SOURCE DOCUMENT ->
---+---

Archive for the ‘GraphBuilder’ Category

Pigs can build graphs too for graph analytics

Thursday, December 19th, 2013

Pigs can build graphs too for graph analytics by Ted Willke.

From the post:

Today, my team is announcing a major update to Intel® Graph Builder for Apache Hadoop* software, our open source library that structures big data for graph-based machine learning and data mining. This update will help data scientists accelerate their time-to-insight by making graph analytics easier to work with on big data systems. We believe that graph analytics will be a key tool for realizing value from big data once a few key hurdles are cleared, and, in this blog, my engineers and I would like to share our perspective on why we decided to tackle graph construction first and what we’re doing to make it easier.


Additional resources:

Intel® Graph Builder for Apache Hadoop* Software v2

GraphBuilder Community

Oddly enough, version 2.0 doesn’t show up on github.

Check back early next week.

I first saw this in a tweet by aurelius.

Tittel [Merry Christmas Marko!]

Thursday, December 19th, 2013

Intel Goes Graph with Hadoop Distro by Alex Woodie.

From the post:

Intel will be targeting big retail operations with a new graph database that it unveiled today as part of its Intel Distribution for Apache Hadoop version 3 announcement. The graph engine will enable customers to make product or customer recommendations in real time, a la Netflix or Amazon, based on existing data. The chip giant also fleshed out its Hadoop distro with a 20x speedup in encryption functions, a data tokenization option, and a handful of new machine learning algorithms aimed at solving common problems.

Intel got its feet wet with graph analytics a year ago when it released into the open source arena Graph Builder, a set of libraries designed to help developers create graphs based on real world models. Since that first alpha release, Intel developers have streamlined the software and made it easier for users to import, clean, and transform large amounts of data sitting in the graph database. These enhancements will ship in early 2014 as Intel Graph Builder for Apache Hadoop software version 2.

Intel Graph Builder is based on the open source Titan distributed graph database, and uses Pig scripts to trigger queries on top of the graph, says Ritu Kama, director of product management in Intel’s Big Data group. The graph engine adds another analytical option for Intel Hadoop customers, in addition to MapReduce, HBase, Hive, and Mahout, which are all bundled with the distribution.

Yes, Titan, whose development has been lead by Marko A. Rodriguez.

I can’t think of a better Christmas present!

Will Tittel be the successor to Wintel?

When you tire of the shallow end of the graph pool, you can answer that question for yourself with Titan and/or the Intel® Distribution.

PS: The download page says:

Download the Intel® Distribution to experience the power of hardware assisted security & enterprise grade performance for Apache Hadoop* big data processing. This 100% Apache Hadoop* open source download delivers core project capabilities with value added Intel® Manager: auto-tuning for hadoop clusters, role based access control for HBase, multi-site scalability and adaptive replication in HBase, and many other features to ease deployment of Hadoop in the enterprise. After registration you will be presented to download TAR or Virtual Machine versions, gain access to online help documentation, and receive a link to Community Forums.

---+---

CHALLENGES ->
A: Rewrite the paragraph of the GraphBuilder archive page that begins "Intel Graph Builder is based on" as a short bulleted list that keeps its main facts.
B: Write a continuation of the GraphBuilder archive page, starting right after its final sentence about the download page.
The records have no connection to the GraphBuilder archive page.

Dataset rows
---+---

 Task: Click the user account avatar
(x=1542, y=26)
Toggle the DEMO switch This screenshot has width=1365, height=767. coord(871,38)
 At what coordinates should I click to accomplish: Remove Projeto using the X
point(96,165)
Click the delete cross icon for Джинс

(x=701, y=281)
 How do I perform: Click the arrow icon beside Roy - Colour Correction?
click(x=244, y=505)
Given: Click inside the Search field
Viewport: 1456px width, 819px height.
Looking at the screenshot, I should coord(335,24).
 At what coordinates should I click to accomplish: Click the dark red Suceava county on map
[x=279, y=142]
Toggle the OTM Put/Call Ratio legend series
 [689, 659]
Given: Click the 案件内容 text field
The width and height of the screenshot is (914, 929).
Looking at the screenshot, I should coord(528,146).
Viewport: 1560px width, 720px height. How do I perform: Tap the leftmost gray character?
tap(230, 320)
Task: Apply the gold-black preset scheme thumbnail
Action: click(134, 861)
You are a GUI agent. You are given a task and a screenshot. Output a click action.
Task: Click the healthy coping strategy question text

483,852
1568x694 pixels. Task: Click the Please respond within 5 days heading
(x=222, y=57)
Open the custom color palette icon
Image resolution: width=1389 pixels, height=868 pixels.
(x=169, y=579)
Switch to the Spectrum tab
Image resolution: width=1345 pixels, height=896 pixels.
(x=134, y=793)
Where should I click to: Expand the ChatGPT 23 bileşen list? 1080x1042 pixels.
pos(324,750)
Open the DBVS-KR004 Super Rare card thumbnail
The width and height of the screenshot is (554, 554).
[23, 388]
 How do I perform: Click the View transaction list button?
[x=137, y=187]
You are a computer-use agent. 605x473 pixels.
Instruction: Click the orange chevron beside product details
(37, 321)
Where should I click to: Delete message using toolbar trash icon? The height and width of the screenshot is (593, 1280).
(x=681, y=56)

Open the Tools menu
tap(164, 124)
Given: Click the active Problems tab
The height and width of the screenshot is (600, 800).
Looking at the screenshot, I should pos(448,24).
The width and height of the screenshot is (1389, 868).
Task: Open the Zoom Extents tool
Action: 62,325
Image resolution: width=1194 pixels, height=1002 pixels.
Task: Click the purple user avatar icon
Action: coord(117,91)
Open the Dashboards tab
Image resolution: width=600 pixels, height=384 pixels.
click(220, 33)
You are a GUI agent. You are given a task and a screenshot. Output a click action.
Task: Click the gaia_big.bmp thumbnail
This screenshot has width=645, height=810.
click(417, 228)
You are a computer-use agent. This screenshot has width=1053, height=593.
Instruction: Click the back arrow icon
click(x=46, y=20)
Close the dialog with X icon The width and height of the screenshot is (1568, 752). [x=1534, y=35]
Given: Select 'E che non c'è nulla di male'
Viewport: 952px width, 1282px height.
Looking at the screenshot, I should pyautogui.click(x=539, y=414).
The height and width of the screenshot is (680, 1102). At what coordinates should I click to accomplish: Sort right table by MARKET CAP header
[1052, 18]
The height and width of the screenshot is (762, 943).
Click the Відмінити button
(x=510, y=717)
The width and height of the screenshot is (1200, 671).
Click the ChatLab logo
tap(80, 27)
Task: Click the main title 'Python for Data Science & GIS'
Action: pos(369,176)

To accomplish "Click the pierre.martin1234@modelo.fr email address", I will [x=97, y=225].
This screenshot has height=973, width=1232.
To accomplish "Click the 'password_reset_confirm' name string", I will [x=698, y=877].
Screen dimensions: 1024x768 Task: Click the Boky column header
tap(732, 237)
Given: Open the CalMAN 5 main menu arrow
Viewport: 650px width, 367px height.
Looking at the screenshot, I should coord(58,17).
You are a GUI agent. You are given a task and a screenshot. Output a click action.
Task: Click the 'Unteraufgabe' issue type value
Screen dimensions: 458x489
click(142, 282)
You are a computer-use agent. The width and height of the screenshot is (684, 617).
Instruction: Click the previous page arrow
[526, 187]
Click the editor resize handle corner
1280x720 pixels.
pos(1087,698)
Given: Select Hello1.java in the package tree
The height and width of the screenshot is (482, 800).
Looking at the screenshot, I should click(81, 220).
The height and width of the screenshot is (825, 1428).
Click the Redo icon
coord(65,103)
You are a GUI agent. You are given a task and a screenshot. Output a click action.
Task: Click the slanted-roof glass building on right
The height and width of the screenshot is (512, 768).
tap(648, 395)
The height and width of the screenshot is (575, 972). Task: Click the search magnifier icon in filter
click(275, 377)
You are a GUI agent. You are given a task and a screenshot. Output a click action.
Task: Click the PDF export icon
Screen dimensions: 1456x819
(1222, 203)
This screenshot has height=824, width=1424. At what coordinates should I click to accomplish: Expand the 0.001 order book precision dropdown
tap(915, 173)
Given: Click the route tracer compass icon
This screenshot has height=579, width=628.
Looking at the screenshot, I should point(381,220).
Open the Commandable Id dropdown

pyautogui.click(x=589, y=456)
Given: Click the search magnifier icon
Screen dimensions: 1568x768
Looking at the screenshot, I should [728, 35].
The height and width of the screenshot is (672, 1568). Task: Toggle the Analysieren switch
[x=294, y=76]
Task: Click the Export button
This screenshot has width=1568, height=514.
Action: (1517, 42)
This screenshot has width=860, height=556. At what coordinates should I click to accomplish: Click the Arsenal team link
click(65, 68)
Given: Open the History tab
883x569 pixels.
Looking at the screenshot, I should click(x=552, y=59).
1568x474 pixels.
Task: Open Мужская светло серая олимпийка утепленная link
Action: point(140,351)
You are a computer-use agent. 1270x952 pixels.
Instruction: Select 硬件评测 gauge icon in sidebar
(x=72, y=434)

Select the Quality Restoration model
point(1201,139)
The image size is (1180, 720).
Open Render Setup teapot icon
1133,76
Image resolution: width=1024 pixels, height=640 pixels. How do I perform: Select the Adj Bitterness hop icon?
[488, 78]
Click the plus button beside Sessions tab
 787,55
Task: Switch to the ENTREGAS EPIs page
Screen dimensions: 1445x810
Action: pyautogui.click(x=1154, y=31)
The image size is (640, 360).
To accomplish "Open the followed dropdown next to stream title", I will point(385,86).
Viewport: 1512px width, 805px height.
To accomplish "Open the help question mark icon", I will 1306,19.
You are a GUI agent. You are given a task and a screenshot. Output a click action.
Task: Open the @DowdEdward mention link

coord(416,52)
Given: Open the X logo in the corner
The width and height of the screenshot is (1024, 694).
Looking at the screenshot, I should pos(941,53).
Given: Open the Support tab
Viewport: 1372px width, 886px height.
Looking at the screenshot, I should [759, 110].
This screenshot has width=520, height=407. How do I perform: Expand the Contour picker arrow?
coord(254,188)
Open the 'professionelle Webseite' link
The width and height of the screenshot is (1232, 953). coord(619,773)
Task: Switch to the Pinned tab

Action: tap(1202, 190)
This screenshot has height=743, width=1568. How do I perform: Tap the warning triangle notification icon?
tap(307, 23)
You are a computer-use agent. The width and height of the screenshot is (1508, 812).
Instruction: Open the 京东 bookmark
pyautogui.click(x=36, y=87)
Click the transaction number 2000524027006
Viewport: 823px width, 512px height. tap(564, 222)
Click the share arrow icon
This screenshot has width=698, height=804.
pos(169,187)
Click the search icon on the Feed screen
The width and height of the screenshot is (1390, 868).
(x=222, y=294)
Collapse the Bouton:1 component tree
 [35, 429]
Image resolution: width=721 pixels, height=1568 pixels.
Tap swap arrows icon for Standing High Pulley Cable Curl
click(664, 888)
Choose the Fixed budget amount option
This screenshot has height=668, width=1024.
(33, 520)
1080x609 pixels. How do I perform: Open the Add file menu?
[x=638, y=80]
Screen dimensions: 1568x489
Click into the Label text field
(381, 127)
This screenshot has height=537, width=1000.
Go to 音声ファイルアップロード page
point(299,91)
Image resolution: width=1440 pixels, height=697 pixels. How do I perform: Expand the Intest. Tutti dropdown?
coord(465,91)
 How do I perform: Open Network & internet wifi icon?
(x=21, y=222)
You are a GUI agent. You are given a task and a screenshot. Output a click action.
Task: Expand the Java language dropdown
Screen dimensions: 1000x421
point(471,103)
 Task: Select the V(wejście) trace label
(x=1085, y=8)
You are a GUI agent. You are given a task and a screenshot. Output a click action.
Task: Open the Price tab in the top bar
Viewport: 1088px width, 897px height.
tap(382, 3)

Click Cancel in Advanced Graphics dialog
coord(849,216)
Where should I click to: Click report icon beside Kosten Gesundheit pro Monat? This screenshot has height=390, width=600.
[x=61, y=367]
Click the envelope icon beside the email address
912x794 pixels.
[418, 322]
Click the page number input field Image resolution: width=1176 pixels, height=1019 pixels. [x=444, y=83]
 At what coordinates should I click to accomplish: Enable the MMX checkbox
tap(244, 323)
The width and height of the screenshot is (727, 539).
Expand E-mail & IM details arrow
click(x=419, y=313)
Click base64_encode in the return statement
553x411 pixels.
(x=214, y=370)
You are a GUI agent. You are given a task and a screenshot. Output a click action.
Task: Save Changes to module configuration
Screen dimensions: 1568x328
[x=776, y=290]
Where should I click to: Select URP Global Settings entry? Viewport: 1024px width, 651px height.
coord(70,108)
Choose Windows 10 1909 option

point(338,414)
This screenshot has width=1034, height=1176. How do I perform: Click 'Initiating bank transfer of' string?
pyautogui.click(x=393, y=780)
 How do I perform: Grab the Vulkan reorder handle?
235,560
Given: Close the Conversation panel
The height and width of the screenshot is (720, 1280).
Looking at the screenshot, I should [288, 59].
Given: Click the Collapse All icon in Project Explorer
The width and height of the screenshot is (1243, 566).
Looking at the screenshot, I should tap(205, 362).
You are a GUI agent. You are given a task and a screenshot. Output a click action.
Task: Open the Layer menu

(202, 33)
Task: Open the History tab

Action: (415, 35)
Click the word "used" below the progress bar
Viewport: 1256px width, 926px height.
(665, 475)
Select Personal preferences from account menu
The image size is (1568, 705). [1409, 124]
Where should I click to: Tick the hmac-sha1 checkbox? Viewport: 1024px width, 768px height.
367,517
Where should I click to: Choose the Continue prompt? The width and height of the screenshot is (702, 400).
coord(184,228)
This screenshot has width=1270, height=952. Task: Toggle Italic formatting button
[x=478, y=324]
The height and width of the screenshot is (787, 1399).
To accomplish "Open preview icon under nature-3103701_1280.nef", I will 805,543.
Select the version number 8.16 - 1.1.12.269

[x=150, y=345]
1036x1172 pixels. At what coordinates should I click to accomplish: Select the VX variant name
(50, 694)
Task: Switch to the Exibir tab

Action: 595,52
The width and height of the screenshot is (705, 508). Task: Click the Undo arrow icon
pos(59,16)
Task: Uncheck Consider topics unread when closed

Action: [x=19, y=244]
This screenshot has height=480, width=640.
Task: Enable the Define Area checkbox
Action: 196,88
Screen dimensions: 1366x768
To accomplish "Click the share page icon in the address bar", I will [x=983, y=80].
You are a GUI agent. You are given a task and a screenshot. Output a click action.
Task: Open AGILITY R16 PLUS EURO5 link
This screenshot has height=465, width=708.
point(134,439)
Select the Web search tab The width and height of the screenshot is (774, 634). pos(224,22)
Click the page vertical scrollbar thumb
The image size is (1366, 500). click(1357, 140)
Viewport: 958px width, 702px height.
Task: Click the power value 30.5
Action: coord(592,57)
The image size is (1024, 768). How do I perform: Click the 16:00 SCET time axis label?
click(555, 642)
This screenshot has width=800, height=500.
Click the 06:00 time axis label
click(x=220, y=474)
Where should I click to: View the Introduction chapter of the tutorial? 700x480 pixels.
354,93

---+---

SOLVED TASKS ->
A:
- Intel Graph Builder is built on Titan, an open source distributed graph database.
- Pig scripts trigger queries on top of the graph, according to Ritu Kama, director of product management in Intel's Big Data group.
- The graph engine gives Intel Hadoop customers another analytical option besides MapReduce, HBase, Hive, and Mahout, which all come bundled with the distribution.

B:
It’s 90 day unrestricted evaluation software.

I’m going to wait until after the holidays to grab a copy.

Data Quality, Feature Engineering, GraphBuilder

Wednesday, November 27th, 2013

Avoiding Cluster-Scale Headaches with Better Tools for Data Quality and Feature Engineering by Ted Willke.

Ted’s second slide reads:

Machine Learning may nourish the soul…

…but Data Preparation will consume it.

Ted starts off talking about the problems of data preparation but fairly quickly focuses in on property graphs and using Pig ETL.

He also outlines outstanding problems with Pig ETL (slides 29-32).

Nothing surprising but good news that Graph Builder 2 Alpha is due out in Dec’ 13.

BTW, GraphBuilder 1.0 can be found at:

Graph Landscape Survey

Monday, May 20th, 2013

Improving options for unlocking your graph data by Ben Lorica.

From the post:

The popular open source project GraphLab received a major boost early this week when a new company comprised of its founding developers, raised funding to develop analytic tools for graph data sets. GraphLab Inc. will continue to use the open source GraphLab to “push the limits of graph computation and develop new ideas”, but having a commercial company will accelerate development, and allow the hiring of resources dedicated to improving usability and documentation.

While social media placed graph data on the radar of many companies, similar data sets can be found in many domains including the life and health sciences, security, and financial services. Graph data is different enough that it necessitates special tools and techniques. Because tools were a bit too complex for casual users, in the past this meant graph data analytics was the province of specialists. Fortunately graph data is an area that has attracted many enthusiastic entrepreneurs and developers. The tools have improved and I expect things to get much easier for users in the future. A great place to learn more about tools for graph data, is at the upcoming GraphLab Workshop (on July 1st in SF).

Ben summarizes graph resources for:

  • Data wrangling: creating graphs
  • Data management and search
  • Graph-parallel frameworks
  • Machine-learning and analytics
  • Visualization

It would be hard to find a better starting place for investigating the buzz about graphs.

I first saw this in An Overview of Graph Processing Frameworks by Danny Bickson.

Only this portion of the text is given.